Abstract

Objective: The study was aimed to evaluate the attributes related to hyperbilirubinaemia among neonates. Materials and methods: A total number of 120 neonates with hyperbilirubinemia included in the study. Data were collected using hospital records and by face-to-face interview of mother of those neonates using a predesigned questionnaire. Data were expressed as mean±SD and number (percent) as appropriate. Both descriptive and inferential statistics were considered in data analysis. Statistical analyses were performed using SPSS Software. Result: Of the total neonates, 57% were baby boys. In age group of 2nd to 7th days were 59.2% of neonates.

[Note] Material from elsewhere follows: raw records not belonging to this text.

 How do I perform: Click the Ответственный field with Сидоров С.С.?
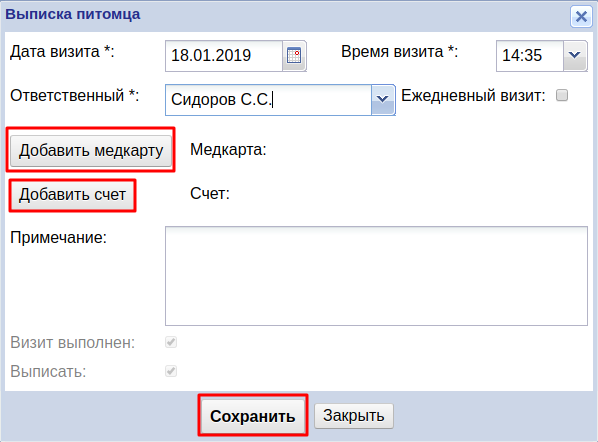tap(268, 100)
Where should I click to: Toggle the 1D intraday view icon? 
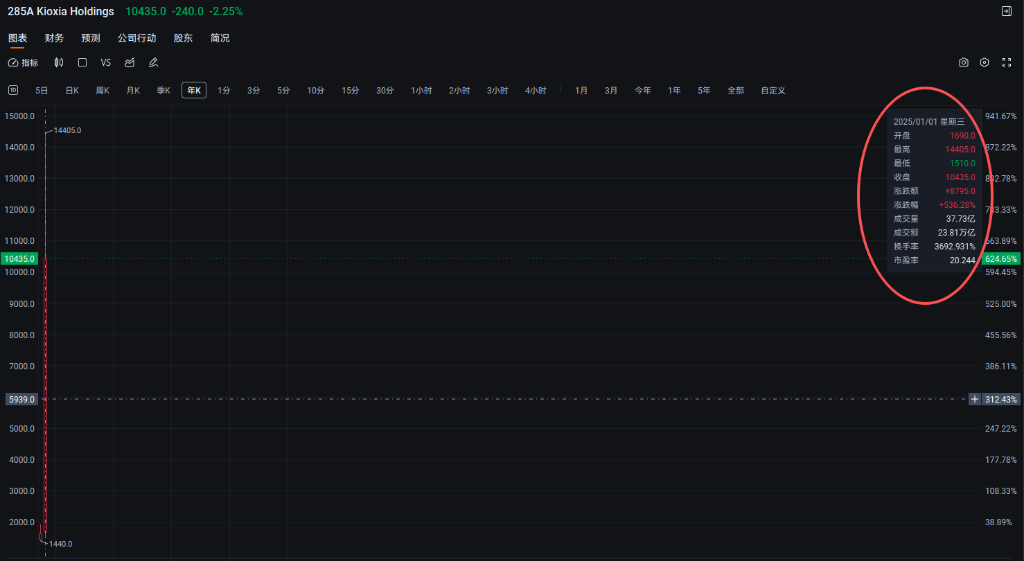pyautogui.click(x=13, y=90)
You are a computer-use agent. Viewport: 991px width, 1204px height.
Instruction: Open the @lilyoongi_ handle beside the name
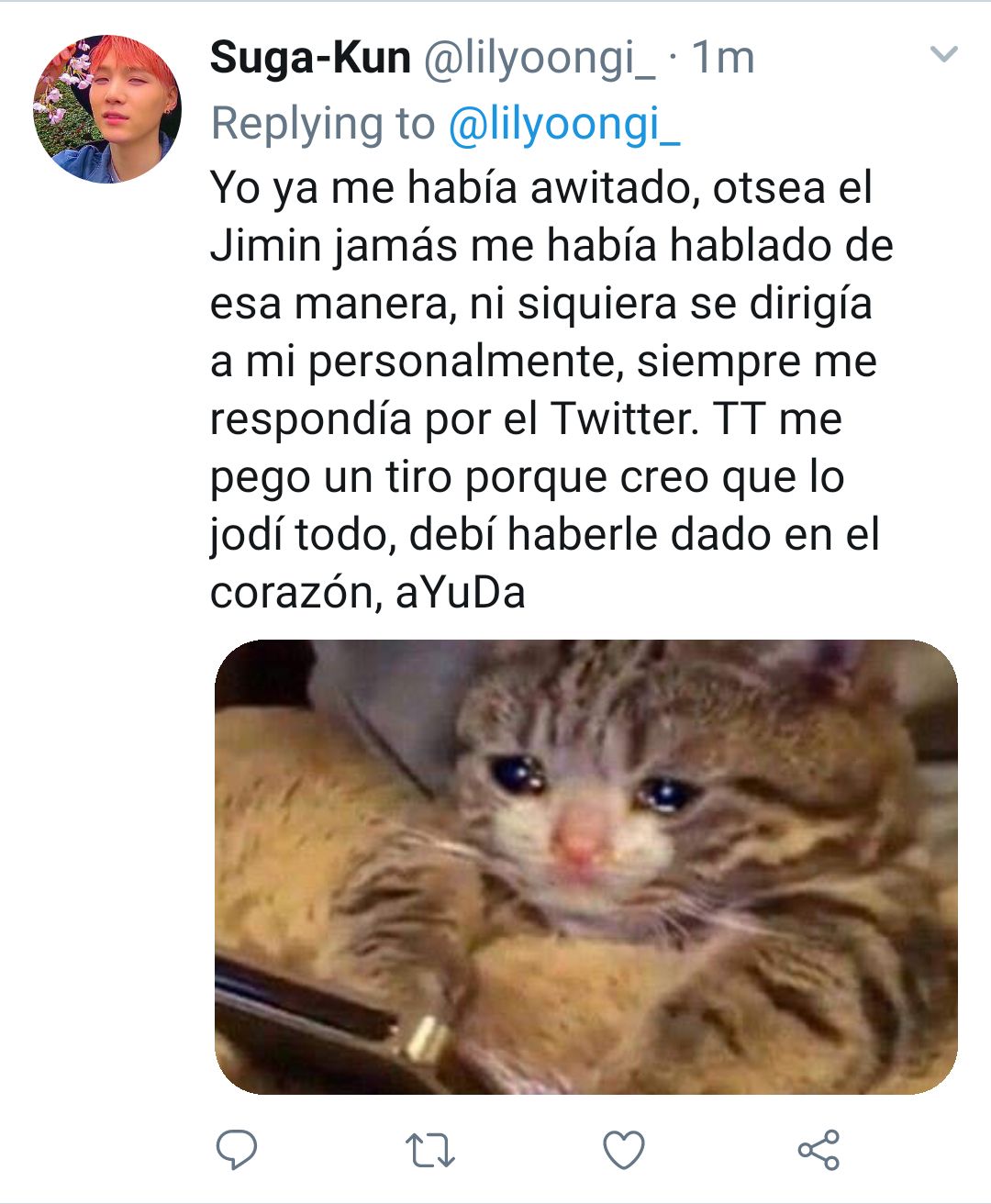pos(539,60)
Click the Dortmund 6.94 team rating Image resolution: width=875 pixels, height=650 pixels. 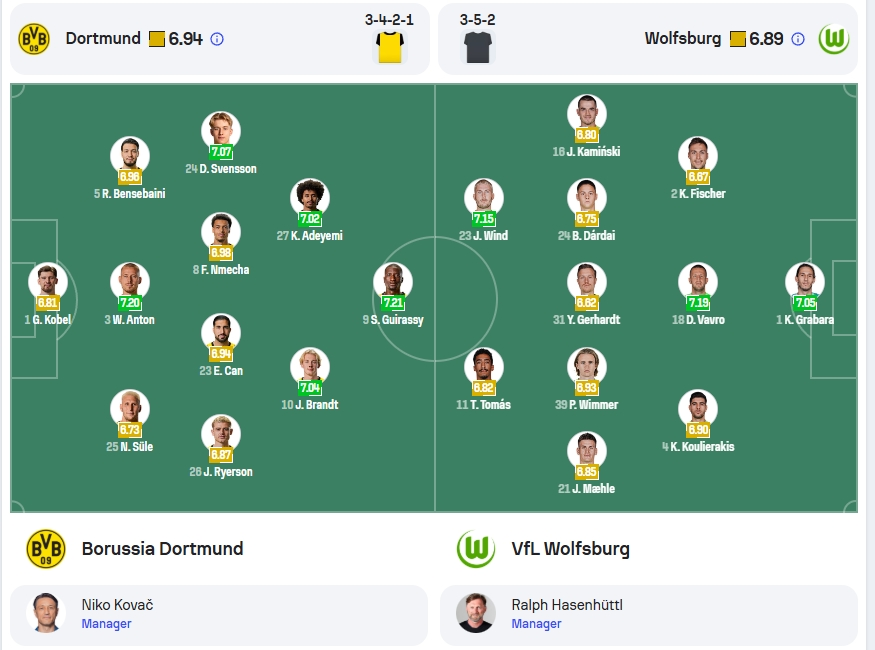(x=185, y=39)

According to the birth weight, neonates distribution was 38.3% in very low (<2000g), 42.5% low (2001-2500g) and 19.2% normal (>2500g) birth weight group. ABO incompatibility was found in 14.2% and Rh 8.3% cases of hyperbilirubinaemia. Birth trauma was found in 7.5% and congenital anomalies 3.3% neonates. Pre-maturity (gestational age <37 wks) was found in 73.3% cases. Normal vaginal delivery was performed in 59.2% of cases. Exclusive breast feeding was given by 43.33% mothers. Of the mothers 93.4% were housewives. Thirty percent (30%) of mothers were adolescents (<20 years) and 27.5% young adults (20 to 25 years). Of the 120 mothers 56.7% had primary level education. Low birth weight (<2000g to 2500g) neonates had significantly higher (p<0.005) serum bilirubin than the normal birth weight counterpart. Among the neonates of the mothers with GDM, 9.2% had serum bilirubin level above 20mg/dl and the distribution showed significant association (p<0.005). Conclusions: It is concluded that low birth weight and prematurity remained to the major causes of neonatal hyperbilirubinemia in neonates. Other common causes, particularly ABO and Rh incompatibility, are also present which could be avoided by meticulous clinical practice and burden of neonatal morbidity and mortality related to hyperbilirubinemia can be reduced. DOI: http://dx.doi.org/10.3329/bjms.v13i1.17430 Bangladesh Journal of Medical Science Vol. 13 No. 01 January2014: 58-62

Highlights

  • Neonatal hyperbilirubinaemia resulting in clinical jaundice is a common problem among neonates, during the first weeks of life[1]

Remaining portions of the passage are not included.